In today’s analysis we cover the dynamics in the mining industry, with a particular focus on hash ribbons as a market indicator. We have covered the hash ribbons market indicator multiple times in previous daily issues, in particular on August 10, titled “One of The Biggest Indicators In Bitcoin Flashes,” before bitcoin rallied 50% over the following three months.
Hash ribbons take the 30-day and 60-day moving average of the Bitcoin hash rate, which is used to determine when sufficient miner capitulation has occurred.
Hash ribbons serve as such an effective and historically accurate buy indicator for bitcoin because it uses the changes in bitcoin hash rate to measure miner capitulation in the bitcoin market.
During periods when mining operations are turning off their rigs, it shows that it is uneconomical to mine.
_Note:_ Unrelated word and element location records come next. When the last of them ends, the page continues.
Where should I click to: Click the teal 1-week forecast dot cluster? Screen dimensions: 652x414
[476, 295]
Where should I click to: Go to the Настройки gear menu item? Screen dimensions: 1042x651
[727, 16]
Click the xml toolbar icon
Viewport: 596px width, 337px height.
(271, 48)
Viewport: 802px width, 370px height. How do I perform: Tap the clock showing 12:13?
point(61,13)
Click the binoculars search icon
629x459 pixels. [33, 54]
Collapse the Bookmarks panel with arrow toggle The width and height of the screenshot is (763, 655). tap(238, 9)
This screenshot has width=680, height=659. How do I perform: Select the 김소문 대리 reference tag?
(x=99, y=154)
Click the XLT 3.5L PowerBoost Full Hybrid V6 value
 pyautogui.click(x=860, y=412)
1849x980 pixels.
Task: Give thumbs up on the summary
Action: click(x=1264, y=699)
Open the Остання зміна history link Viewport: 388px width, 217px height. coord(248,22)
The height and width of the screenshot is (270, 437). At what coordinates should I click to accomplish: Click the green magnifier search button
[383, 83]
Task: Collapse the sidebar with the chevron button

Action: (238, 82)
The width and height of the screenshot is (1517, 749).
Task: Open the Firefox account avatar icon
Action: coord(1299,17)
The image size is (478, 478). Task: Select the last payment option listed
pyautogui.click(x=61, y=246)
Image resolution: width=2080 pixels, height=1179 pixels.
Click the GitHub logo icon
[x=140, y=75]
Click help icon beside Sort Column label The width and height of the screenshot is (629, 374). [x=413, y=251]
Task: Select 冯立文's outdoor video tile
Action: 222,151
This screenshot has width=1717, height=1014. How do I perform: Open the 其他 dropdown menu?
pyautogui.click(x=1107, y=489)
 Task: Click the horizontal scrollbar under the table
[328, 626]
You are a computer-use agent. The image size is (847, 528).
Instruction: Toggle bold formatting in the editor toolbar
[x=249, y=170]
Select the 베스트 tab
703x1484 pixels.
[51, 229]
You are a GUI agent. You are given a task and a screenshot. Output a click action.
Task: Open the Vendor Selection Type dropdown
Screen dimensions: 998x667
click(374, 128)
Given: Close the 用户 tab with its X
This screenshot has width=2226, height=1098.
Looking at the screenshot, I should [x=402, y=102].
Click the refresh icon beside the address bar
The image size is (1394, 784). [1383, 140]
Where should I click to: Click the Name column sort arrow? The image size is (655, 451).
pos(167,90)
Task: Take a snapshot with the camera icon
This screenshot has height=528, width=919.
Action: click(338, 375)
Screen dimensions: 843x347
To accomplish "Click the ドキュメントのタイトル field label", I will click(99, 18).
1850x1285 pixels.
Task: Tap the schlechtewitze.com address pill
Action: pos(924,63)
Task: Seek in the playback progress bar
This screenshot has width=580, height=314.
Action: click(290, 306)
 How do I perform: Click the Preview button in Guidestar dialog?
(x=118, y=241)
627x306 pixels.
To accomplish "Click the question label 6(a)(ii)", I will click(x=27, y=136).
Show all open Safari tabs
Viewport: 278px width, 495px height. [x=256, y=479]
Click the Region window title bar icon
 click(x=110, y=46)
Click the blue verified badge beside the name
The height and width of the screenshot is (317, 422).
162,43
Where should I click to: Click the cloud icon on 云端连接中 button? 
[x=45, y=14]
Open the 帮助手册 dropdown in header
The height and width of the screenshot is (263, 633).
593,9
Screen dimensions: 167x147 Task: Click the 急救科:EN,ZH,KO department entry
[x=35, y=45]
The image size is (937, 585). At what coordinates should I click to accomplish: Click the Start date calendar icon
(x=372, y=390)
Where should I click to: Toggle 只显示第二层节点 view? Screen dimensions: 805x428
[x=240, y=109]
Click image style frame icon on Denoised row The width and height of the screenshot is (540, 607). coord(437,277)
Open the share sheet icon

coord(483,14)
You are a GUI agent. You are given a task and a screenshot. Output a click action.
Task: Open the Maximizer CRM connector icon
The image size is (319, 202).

Hash rate declines, blocks are mined slower than the 10-minute block target, and eventually difficulty will adjust downwards to encourage these miners to plug back in.
As of the two most recent difficulty epochs, the short-term trend has been lower hash rate. Yet if we are in a secular trend of increasing hash rate, expect mining-related equities and bitcoin mining machines themselves to likely underperform bitcoin the asset during times when hash rate rises faster than the price of bitcoin. This is due to the inelastic supply issuance of the asset in an increasingly competitive global mining arms race.